Check every line of the data below for "computer". Copy each one that has it.

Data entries
======

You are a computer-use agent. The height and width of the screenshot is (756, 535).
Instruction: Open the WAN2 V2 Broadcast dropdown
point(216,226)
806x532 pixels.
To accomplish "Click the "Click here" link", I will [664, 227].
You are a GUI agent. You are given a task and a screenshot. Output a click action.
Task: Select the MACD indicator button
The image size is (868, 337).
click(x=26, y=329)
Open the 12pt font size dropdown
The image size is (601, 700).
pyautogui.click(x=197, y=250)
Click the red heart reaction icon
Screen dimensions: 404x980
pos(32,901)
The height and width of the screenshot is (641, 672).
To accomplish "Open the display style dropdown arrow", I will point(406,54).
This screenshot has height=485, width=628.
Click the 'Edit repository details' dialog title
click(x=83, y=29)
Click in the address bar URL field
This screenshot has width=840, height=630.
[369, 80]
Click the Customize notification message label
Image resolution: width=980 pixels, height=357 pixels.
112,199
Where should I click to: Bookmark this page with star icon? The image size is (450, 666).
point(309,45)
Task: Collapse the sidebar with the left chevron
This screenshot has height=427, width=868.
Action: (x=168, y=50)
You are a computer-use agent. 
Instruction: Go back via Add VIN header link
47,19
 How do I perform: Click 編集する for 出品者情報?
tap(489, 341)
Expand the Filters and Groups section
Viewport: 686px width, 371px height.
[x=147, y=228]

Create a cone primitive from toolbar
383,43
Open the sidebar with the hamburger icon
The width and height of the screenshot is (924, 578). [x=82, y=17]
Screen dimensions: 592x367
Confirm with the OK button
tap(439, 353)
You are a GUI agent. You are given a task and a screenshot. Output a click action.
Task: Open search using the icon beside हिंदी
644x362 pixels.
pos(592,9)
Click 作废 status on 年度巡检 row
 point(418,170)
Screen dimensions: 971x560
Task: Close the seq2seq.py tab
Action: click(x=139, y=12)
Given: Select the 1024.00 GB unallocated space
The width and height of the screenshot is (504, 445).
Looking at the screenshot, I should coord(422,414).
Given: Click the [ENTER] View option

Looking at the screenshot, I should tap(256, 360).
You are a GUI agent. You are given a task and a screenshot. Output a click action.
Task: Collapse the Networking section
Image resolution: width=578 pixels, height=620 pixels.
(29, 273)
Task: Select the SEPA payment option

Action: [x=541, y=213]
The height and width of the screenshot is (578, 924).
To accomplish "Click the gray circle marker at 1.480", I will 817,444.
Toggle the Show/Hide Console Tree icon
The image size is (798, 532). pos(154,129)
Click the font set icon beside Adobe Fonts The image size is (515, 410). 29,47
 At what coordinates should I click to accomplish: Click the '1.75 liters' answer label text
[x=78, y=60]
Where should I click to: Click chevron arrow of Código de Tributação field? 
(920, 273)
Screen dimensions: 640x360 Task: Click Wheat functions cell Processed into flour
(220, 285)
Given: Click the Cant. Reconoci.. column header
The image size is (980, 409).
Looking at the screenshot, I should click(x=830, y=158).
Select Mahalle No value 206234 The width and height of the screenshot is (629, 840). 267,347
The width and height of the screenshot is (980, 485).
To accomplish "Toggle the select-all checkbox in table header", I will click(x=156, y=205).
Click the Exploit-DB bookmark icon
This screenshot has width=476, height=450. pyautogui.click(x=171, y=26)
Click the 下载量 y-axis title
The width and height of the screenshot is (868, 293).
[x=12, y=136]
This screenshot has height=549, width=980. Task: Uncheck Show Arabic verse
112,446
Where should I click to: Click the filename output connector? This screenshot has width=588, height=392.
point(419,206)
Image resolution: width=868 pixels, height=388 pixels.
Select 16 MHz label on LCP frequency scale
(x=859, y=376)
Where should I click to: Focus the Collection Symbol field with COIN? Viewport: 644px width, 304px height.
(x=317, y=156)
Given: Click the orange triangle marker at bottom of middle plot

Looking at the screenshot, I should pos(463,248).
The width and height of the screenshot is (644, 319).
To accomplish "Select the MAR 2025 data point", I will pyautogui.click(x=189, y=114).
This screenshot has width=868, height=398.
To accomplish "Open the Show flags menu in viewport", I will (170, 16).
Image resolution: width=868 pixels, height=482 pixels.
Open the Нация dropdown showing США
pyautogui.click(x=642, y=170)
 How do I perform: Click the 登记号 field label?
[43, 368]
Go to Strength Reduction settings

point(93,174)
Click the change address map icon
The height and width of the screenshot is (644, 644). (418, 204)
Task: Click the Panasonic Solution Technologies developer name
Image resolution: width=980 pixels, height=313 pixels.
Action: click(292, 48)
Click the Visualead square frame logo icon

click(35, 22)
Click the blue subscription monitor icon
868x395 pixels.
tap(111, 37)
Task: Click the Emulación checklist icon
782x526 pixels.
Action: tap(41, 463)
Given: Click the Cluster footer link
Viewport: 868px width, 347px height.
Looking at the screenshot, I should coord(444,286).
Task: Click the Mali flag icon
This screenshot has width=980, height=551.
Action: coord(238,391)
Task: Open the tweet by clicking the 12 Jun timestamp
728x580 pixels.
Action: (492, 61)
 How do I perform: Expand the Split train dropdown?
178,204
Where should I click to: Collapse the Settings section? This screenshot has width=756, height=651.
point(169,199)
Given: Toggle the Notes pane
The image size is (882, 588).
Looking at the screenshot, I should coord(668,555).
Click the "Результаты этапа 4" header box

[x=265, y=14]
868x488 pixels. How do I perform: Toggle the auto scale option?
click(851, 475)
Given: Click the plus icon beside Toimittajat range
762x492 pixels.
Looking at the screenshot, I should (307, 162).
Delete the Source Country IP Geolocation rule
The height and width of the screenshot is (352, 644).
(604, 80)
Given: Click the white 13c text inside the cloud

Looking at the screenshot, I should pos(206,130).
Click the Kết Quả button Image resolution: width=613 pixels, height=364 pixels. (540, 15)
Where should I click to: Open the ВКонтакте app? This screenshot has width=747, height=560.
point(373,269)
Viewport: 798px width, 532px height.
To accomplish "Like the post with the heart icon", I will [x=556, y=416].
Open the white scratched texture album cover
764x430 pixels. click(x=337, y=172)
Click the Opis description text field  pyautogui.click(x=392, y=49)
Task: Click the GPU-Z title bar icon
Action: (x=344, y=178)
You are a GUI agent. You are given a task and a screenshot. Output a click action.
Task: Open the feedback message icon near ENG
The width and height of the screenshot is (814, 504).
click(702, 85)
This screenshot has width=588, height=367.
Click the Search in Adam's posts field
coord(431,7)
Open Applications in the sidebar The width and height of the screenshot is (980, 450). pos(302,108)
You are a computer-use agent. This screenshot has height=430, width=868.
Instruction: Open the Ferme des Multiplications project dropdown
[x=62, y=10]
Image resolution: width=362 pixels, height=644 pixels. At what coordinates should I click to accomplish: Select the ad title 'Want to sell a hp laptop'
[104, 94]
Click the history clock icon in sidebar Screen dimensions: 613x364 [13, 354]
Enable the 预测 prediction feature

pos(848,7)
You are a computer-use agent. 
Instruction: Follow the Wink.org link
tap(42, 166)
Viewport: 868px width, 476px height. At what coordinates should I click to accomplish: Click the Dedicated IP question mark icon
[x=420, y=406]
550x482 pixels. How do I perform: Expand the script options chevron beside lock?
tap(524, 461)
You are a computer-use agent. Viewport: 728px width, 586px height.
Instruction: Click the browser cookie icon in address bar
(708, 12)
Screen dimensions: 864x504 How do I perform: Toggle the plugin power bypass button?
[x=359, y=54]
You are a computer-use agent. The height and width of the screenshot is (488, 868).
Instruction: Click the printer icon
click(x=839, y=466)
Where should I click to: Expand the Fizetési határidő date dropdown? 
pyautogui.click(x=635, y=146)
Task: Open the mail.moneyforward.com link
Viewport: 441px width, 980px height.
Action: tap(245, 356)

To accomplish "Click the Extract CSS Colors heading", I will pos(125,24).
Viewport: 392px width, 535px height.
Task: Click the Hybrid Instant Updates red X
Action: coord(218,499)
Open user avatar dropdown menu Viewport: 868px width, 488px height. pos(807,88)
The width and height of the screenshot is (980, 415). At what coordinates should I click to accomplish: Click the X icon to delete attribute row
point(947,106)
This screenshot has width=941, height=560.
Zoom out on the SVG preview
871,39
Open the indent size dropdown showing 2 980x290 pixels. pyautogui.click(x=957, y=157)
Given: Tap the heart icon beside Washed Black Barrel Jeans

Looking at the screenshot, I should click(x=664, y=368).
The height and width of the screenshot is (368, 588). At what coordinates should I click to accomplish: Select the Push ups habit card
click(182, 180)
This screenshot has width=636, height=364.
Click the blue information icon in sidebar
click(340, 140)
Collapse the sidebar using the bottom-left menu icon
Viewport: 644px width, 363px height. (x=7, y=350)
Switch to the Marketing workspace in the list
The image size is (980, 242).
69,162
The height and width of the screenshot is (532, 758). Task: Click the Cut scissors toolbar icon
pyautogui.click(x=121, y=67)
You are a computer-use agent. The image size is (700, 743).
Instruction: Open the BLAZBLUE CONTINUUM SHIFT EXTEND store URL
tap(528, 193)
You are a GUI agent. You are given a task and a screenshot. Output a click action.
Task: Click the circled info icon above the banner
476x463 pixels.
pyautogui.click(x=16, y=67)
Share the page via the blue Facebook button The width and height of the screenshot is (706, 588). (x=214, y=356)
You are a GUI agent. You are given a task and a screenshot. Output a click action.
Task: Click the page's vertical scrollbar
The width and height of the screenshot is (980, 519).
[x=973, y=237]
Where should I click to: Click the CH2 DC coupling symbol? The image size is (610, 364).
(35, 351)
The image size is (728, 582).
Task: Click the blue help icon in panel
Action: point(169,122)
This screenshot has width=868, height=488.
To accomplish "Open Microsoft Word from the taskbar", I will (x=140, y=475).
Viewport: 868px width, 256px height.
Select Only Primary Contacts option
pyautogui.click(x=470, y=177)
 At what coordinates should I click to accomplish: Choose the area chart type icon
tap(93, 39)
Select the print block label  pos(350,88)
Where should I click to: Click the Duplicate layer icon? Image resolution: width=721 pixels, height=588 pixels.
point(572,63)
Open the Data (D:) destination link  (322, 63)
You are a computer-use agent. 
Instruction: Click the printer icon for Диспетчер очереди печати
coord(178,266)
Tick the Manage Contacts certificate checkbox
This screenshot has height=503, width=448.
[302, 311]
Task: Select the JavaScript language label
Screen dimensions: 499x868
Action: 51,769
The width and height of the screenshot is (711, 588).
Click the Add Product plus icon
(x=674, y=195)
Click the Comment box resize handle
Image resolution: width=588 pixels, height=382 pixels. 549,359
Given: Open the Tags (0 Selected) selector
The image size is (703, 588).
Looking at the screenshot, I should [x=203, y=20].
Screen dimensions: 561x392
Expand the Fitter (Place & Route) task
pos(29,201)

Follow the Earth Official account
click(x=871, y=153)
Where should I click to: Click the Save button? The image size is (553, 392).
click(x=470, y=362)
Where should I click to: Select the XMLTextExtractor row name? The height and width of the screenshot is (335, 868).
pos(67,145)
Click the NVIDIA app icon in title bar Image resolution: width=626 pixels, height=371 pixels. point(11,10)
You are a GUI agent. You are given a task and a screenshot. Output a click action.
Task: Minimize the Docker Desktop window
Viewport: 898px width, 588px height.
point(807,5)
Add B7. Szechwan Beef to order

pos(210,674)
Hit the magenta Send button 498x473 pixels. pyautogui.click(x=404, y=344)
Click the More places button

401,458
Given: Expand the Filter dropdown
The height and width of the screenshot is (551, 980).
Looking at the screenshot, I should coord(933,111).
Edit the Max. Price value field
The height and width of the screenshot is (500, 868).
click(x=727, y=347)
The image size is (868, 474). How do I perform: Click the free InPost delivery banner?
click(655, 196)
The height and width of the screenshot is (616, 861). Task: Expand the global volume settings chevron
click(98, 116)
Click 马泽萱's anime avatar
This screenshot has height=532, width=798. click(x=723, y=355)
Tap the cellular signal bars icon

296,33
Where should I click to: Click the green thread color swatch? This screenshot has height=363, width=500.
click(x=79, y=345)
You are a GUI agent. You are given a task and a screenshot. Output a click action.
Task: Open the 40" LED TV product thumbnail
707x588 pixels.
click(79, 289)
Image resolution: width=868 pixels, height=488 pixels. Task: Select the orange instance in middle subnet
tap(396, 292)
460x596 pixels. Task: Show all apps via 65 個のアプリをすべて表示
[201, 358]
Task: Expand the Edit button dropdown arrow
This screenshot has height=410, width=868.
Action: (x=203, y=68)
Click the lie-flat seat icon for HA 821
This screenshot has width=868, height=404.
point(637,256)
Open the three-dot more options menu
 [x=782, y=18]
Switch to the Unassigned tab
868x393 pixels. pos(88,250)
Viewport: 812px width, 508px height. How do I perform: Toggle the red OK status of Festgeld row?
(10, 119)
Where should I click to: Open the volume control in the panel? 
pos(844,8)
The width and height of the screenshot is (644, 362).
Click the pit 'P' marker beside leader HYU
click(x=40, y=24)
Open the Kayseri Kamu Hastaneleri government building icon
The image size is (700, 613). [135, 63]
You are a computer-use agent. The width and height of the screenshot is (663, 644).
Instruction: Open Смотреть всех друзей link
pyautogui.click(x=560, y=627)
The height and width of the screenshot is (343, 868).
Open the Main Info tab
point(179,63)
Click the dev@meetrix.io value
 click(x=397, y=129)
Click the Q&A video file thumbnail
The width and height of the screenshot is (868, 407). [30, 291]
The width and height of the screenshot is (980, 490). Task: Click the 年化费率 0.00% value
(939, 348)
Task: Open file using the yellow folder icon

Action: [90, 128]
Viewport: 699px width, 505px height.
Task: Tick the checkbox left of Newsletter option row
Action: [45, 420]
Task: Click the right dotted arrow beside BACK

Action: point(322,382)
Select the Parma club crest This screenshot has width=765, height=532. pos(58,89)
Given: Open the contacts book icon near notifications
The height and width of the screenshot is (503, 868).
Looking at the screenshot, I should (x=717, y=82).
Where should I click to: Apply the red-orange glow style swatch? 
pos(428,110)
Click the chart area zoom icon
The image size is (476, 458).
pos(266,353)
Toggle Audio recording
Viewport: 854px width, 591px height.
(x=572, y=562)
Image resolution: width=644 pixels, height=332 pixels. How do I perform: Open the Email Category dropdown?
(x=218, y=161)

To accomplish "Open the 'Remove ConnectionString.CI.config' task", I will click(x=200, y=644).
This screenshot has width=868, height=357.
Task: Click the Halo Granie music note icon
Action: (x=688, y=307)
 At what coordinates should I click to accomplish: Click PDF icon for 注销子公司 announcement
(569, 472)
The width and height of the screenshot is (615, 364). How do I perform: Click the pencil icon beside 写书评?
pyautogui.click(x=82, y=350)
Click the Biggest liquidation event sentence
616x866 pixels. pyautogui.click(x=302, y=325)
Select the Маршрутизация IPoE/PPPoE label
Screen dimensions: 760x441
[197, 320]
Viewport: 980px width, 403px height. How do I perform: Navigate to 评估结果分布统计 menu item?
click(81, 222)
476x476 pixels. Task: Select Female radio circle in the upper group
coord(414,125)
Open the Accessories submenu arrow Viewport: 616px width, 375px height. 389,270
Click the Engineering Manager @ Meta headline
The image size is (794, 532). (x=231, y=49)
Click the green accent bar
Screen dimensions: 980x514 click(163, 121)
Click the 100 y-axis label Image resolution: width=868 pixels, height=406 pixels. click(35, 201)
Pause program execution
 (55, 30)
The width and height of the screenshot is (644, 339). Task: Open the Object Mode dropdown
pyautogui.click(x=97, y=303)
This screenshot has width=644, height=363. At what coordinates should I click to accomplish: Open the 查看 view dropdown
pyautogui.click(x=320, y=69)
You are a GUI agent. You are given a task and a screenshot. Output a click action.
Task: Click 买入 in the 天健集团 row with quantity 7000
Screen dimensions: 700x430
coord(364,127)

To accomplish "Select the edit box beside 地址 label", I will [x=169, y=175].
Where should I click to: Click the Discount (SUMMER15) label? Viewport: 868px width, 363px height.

======

## Answer box:
You are a computer-use agent. The height and width of the screenshot is (756, 535).
You are a computer-use agent. 
You are a computer-use agent. This screenshot has height=430, width=868.
You are a computer-use agent. 
You are a computer-use agent. Viewport: 728px width, 586px height.
You are a computer-use agent. The height and width of the screenshot is (488, 868).
You are a computer-use agent. The image size is (700, 743).
You are a computer-use agent. 
You are a computer-use agent. The width and height of the screenshot is (663, 644).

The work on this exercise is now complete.